Validated instruments are needed to assess chronic insomnia, with attention paid to the ease of administration and cross-cultural applicability. A greater range of outcome measures related to chronic insomnia and its consequences is also needed. Measures of sleep should be added to longitudinal epidemiologic studies that are collecting data on a broad range of items that could turn out to be risk factors for insomnia.
Studies are needed of the possible genetic etiology of chronic insomnia. The neural mechanisms underlying chronic insomnia are poorly understood. Studies aiming to identify neural mechanisms should use animal models and in vivo neural imaging approaches in people with insomnia and in individuals with normal sleep. Work is needed to quantify the importance of family history, along with a systematic search for specific genes.

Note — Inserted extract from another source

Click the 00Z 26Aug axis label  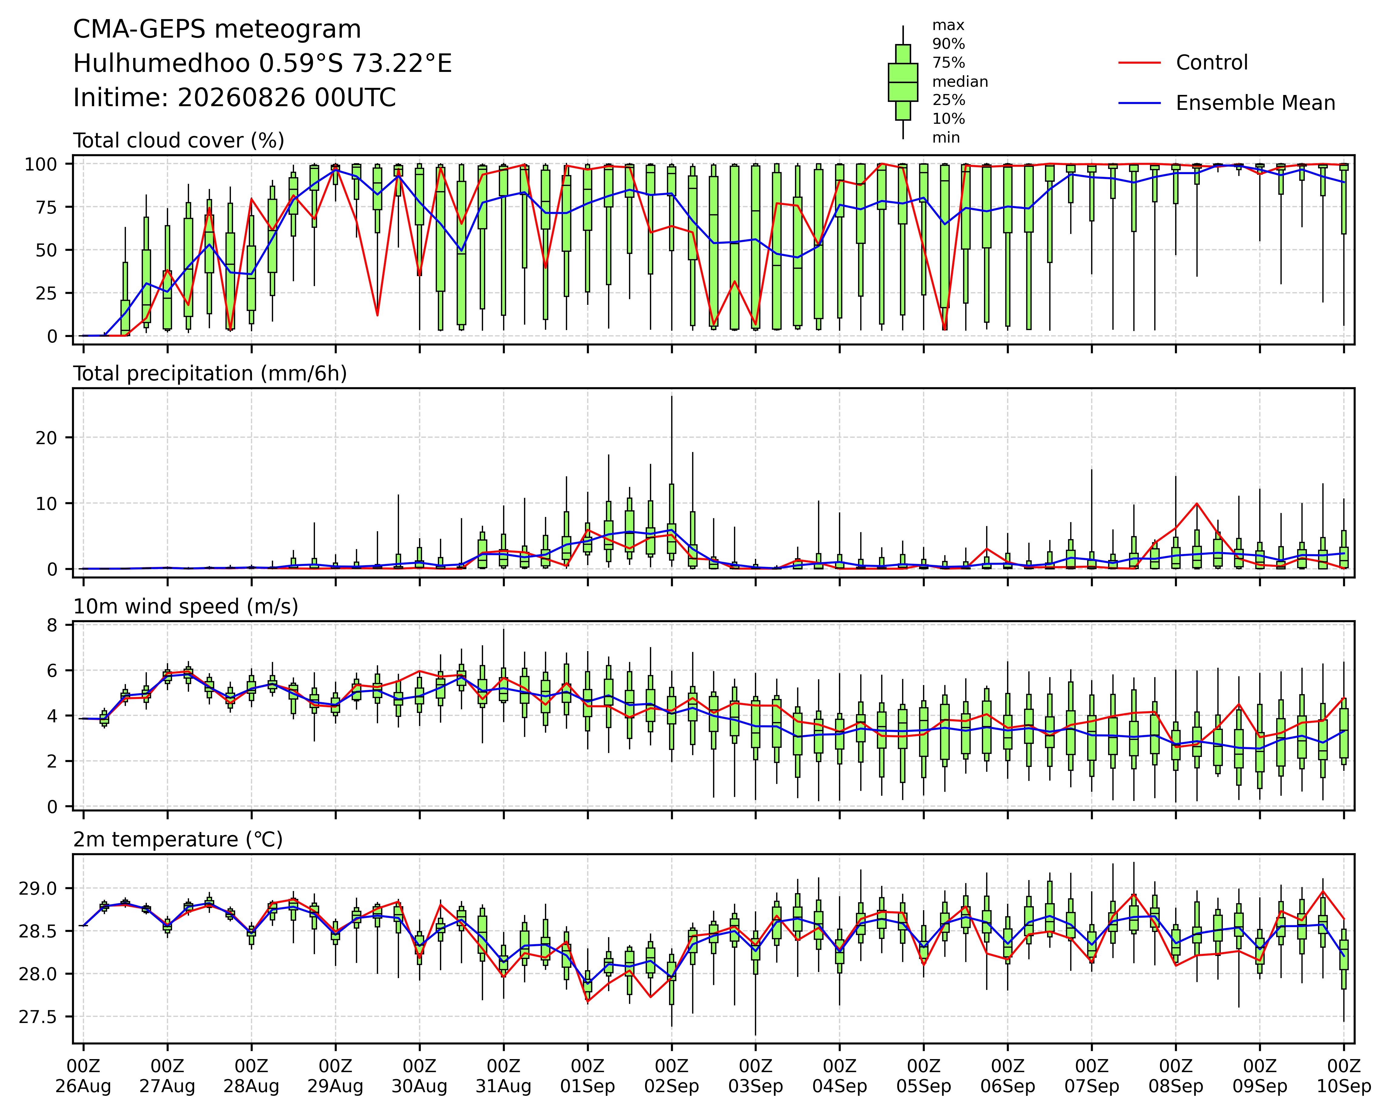tap(83, 1076)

Longitudinal observational studies are needed to identify factors affecting incidence of, natural history of, and remission from chronic insomnia. An efficient approach would be to add questions about chronic insomnia to ongoing observational studies that assess the many potential determinants of insomnia incidence, persistence, and remission.
The effects of insomnia on quality of life have been reported in few studies. Analyses of data from major population studies that include measures of sleep, measures of functioning, and quality of life should be supported. Studies are needed to determine whether insomnia causes job-related disability and whether treatment for insomnia enhances job performance and academic performance.

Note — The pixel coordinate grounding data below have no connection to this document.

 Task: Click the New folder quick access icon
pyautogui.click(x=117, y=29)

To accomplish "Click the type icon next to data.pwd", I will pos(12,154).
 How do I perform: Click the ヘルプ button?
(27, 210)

Studies are needed to estimate the direct and indirect societal costs of insomnia and the potential societal benefits that might accrue from successful intervention programs. Moreover, because chronic insomnia has effects that go beyond individual patients, more research is needed to quantify effects on families, friends, and caregivers of insomniacs.

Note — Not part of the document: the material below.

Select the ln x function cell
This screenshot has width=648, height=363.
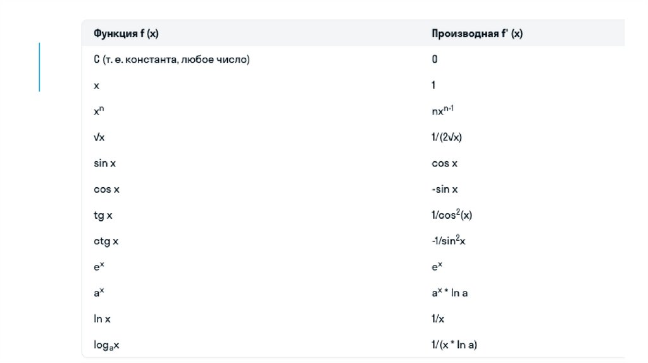tap(103, 319)
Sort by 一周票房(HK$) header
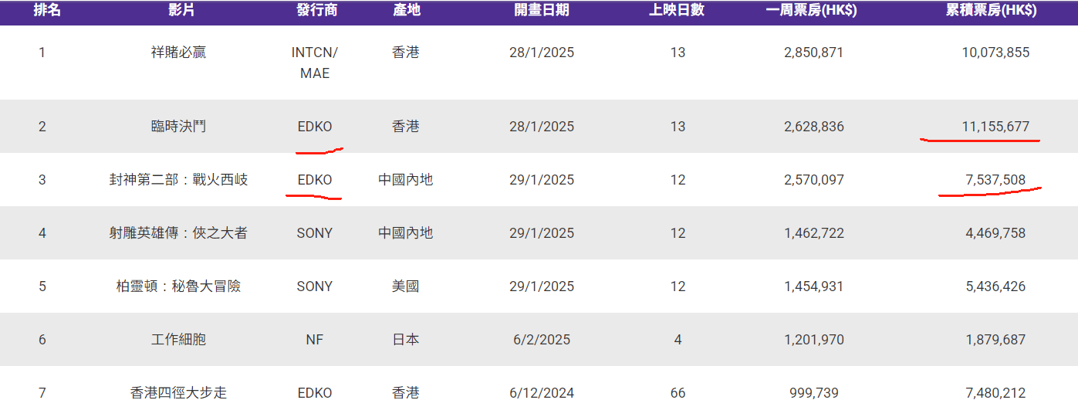The height and width of the screenshot is (417, 1078). [x=811, y=10]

CBT and benzodiazepine receptor agonists have been shown to be beneficial in the acute management of chronic insomnia. Other therapies have also demonstrated some promise. However, little is known about the comparative benefits of these treatments, their combination, and their effects on understudied features of chronic insomnia. To address this lack of knowledge, RCTs will be required that are large scale and multisite and compare at least two effective or promising treatments. This should include comparisons between pharmacological agents as well as between those agents and CBT. The pharmaceutical industry is called upon to compare its medications not only with placebo but also with other effective treatments, including CBT. Trials should include measures of cost and cost-effectiveness.
To overcome potential problems with reporting bias in clinical trials, the development of a central registry for all clinical trials is recommended. This registry would allow a systematic synthesis of the available clinical trial data.
As comparative efficacy data become available, it will be critical to conduct effectiveness studies to determine generalizability to broader clinical populations in community settings.
Studies should be directed to important population subgroups, including children, nursing home residents, postmenopausal women, those with primary chronic insomnia, and those with insomnia comorbid with other conditions.
Chronic insomnia is a major public health problem affecting millions of individuals, along with their families and communities. Little is known about the mechanisms, causes, clinical course, comorbidities, and consequences of chronic insomnia. Evidence supports the efficacy of cognitive-behavioral therapy and benzodiazepine receptor agonists in the treatment of this disorder, at least in the short term. Very little evidence supports the efficacy of other treatments, despite their widespread use. Moreover, even for those treatments that have been systematically evaluated, the panel is concerned about the mismatch between the potential lifelong nature of this illness and the longest clinical trials, which have lasted 1 year or less. A substantial public and private research effort is warranted, including developing research tools and conducting longitudinal studies of randomized clinical trials. Finally, there is a major need for educational programs directed at physicians, health care providers, and the public.